Stored records:
....................

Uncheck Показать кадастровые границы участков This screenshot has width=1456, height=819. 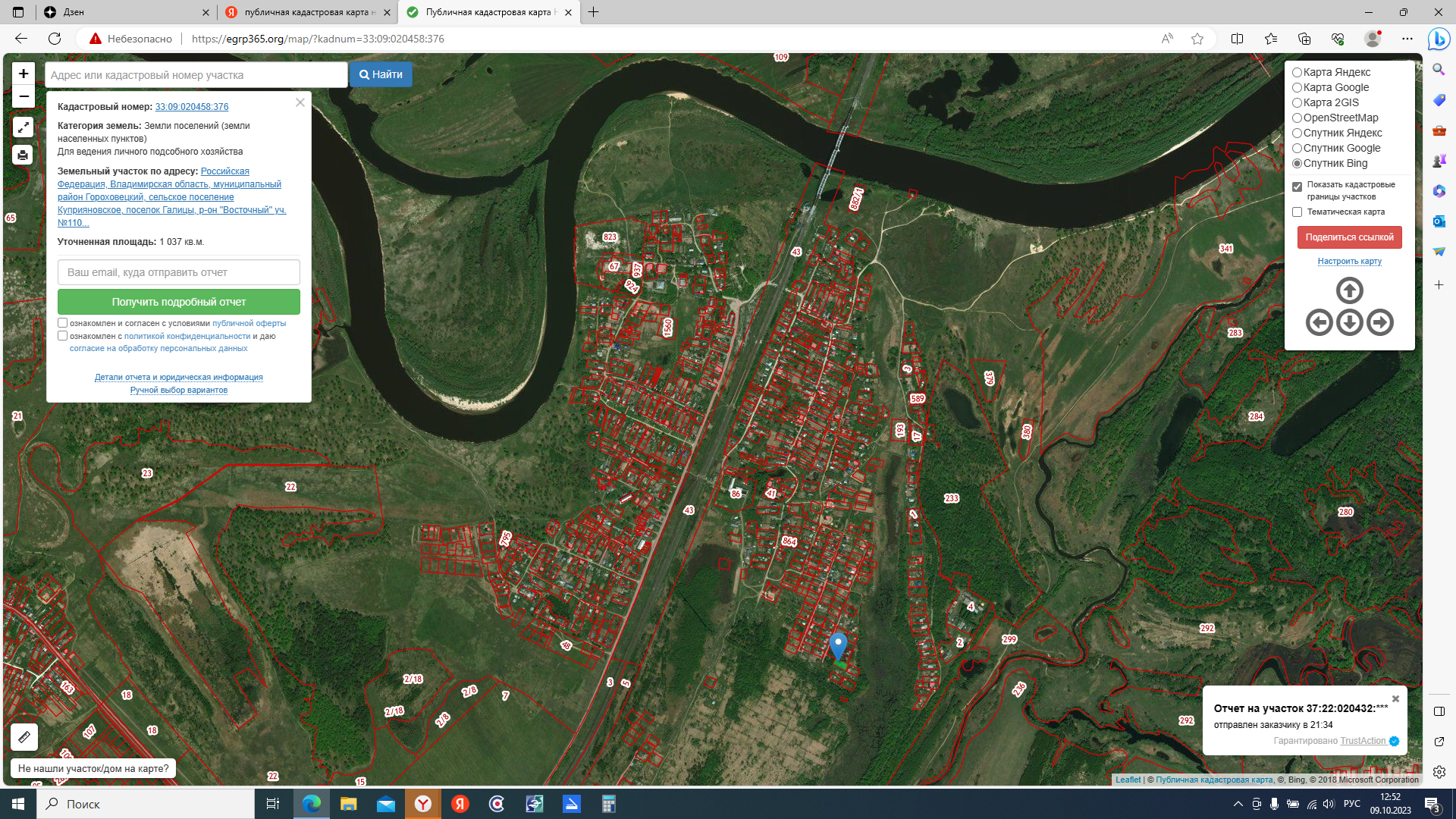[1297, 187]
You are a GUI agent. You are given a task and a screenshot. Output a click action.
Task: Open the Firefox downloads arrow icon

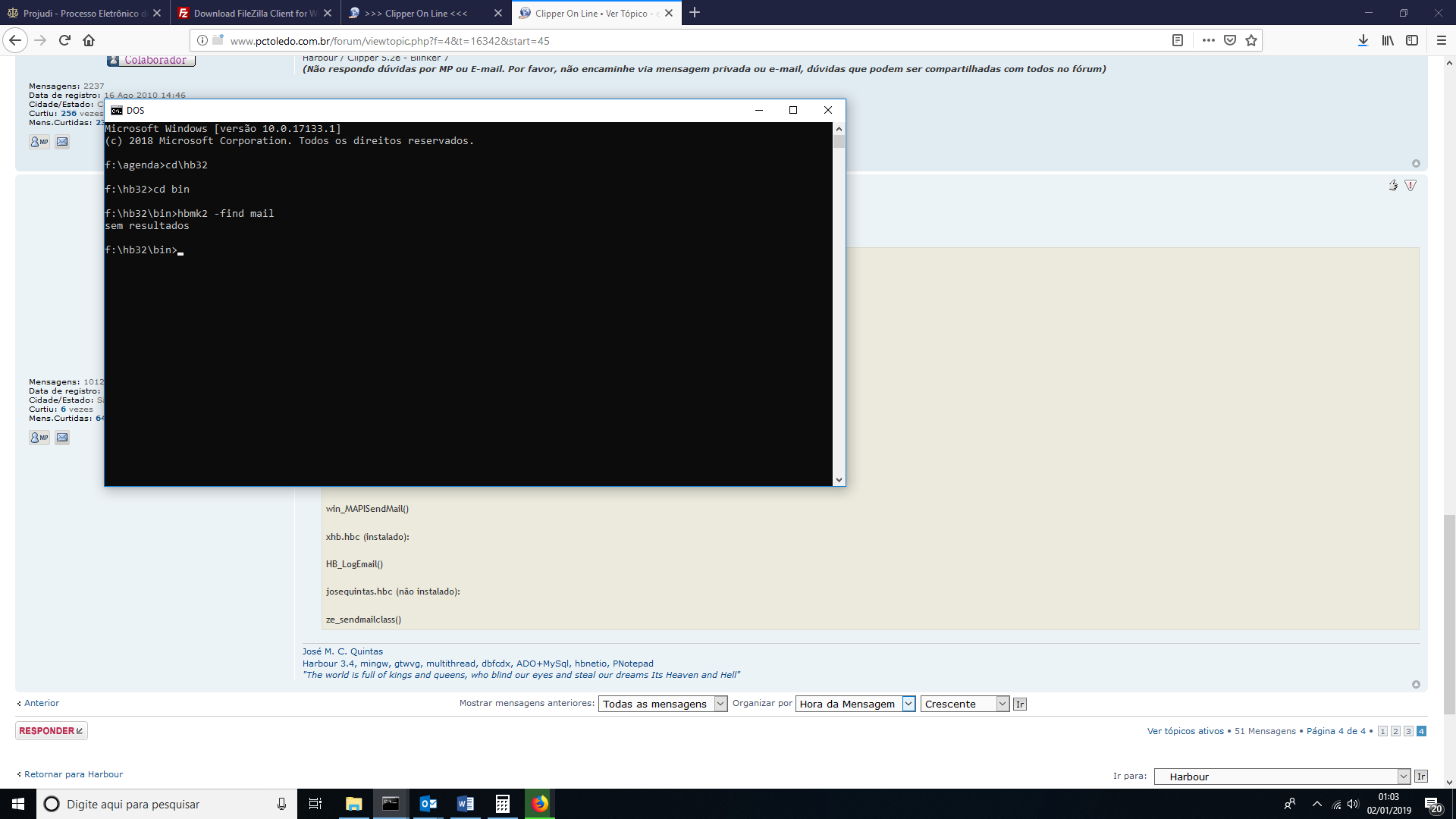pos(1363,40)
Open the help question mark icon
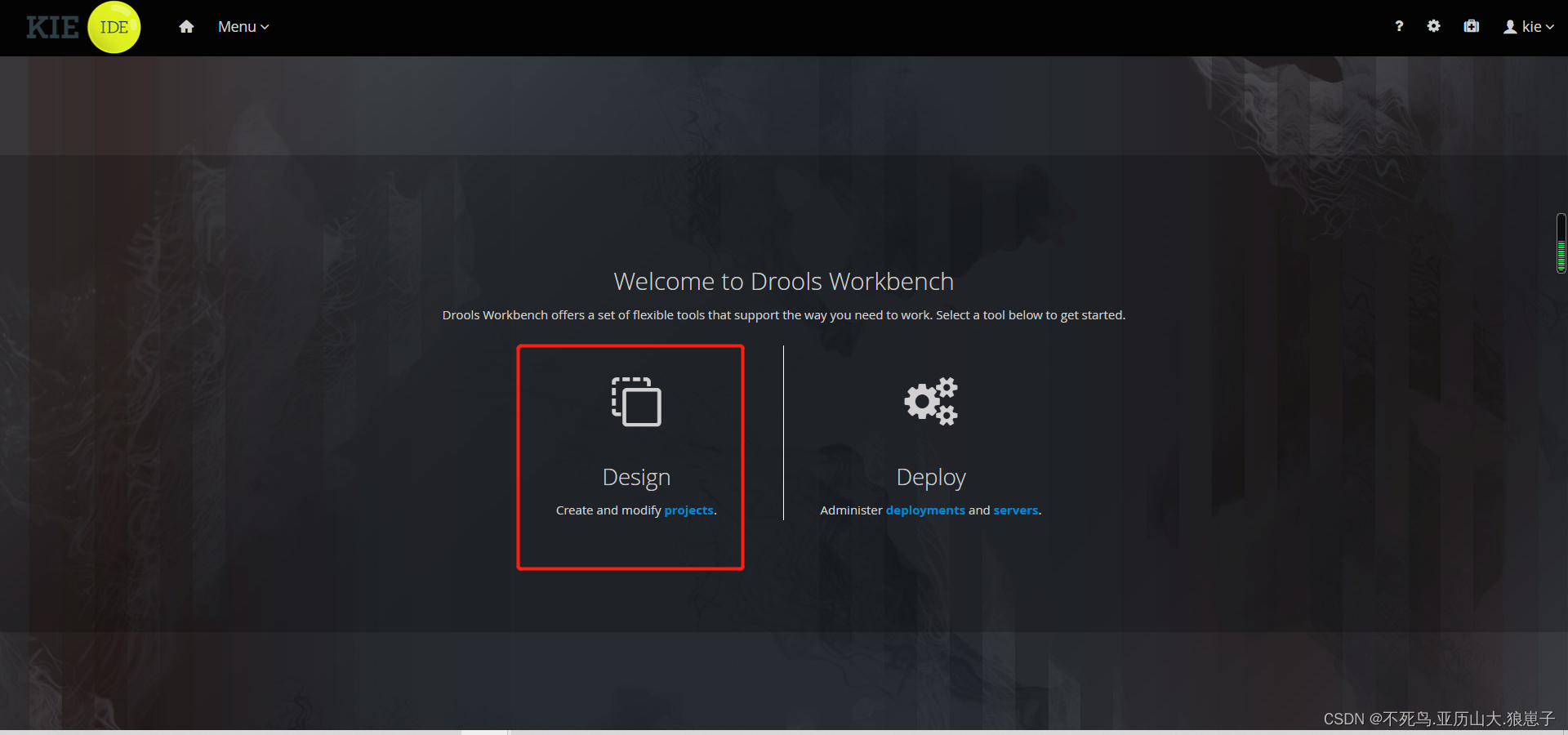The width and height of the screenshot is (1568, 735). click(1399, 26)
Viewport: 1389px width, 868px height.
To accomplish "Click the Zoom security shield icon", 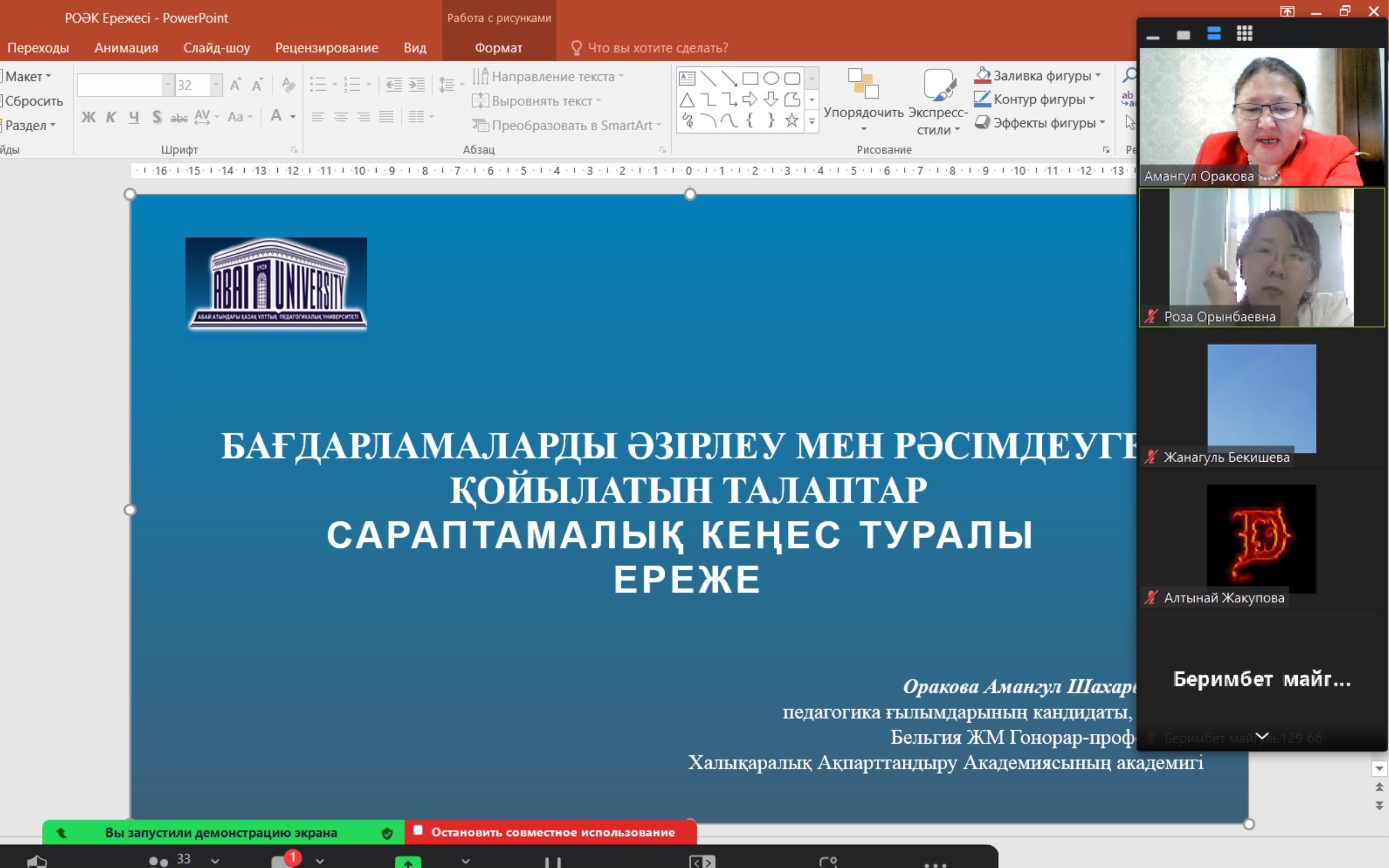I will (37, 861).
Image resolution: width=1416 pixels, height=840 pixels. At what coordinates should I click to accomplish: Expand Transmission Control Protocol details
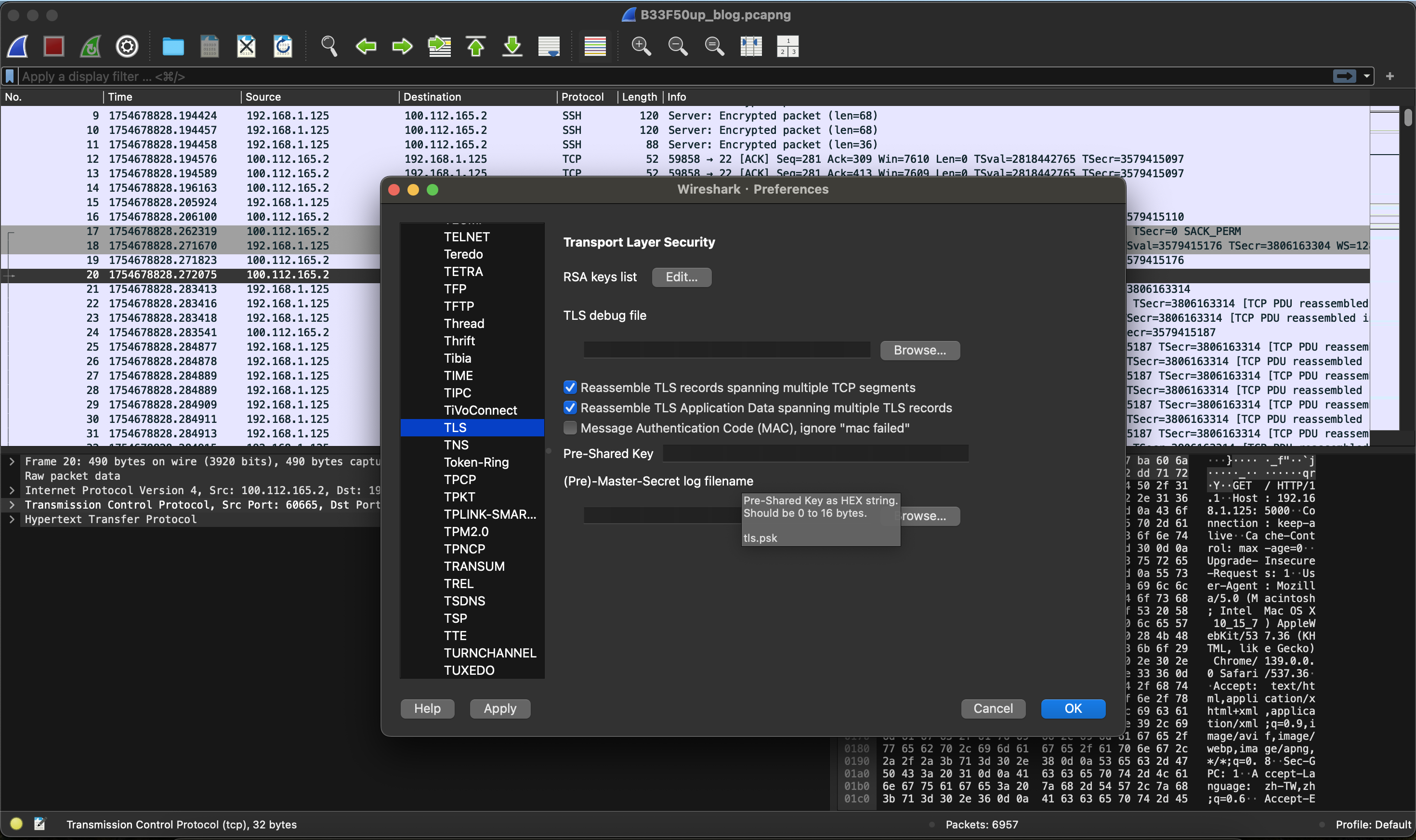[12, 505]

....................

(YOUR TASK)
What must be output is the exact run of lines from the one holding "Image resolution: width=1416" through the end of the entries above, both ends included, minus the pictures.

(OUTPUT)
Image resolution: width=1416 pixels, height=840 pixels. At what coordinates should I click to accomplish: Expand Transmission Control Protocol details
[12, 505]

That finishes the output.